Exercise aim. Rewrite the listing below with every "agent" changed to "assistant" and nothing else altered. Omit the pictures.

Data.

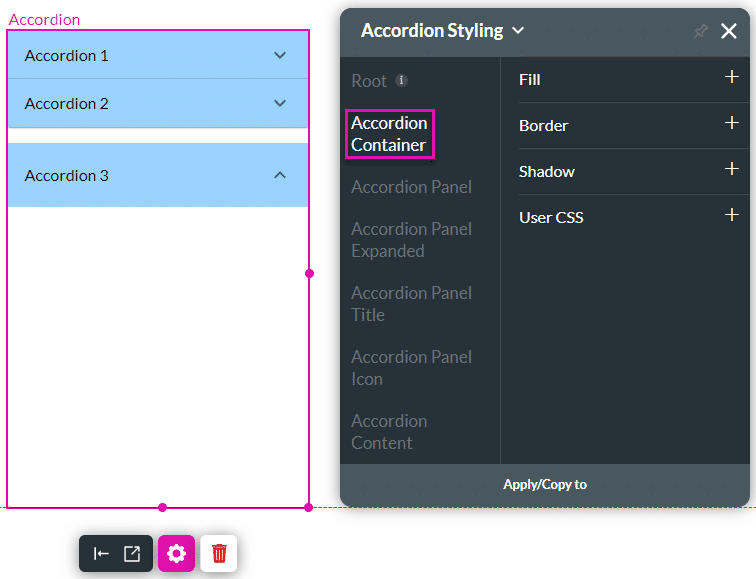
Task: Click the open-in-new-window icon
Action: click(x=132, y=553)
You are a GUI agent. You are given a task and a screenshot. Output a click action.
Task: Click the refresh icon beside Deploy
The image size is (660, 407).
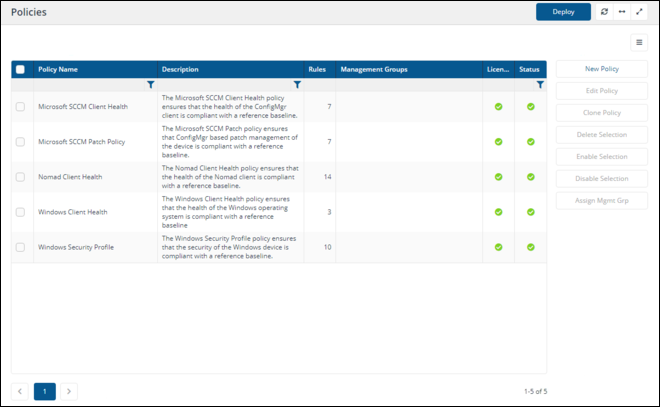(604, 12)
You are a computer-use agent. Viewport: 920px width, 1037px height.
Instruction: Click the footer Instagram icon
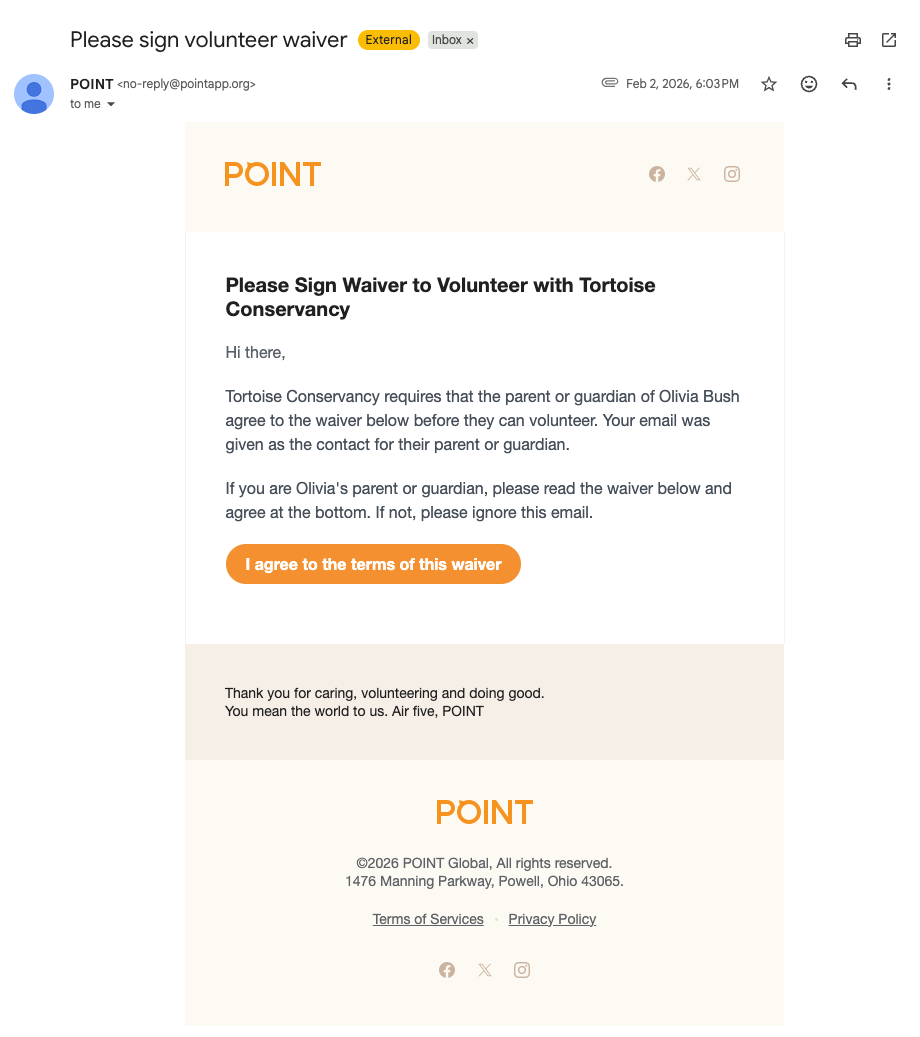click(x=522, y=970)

Result for this task.
Task: Click the open-in-new-window icon
Action: click(x=132, y=553)
You are a GUI assistant. You are given a task and a screenshot. Output a click action.
Task: Click the refresh icon beside Deploy
The image size is (660, 407).
(604, 12)
You are a computer-use assistant. Viewport: 920px width, 1037px height.
Instruction: Click the footer Instagram icon
click(x=522, y=970)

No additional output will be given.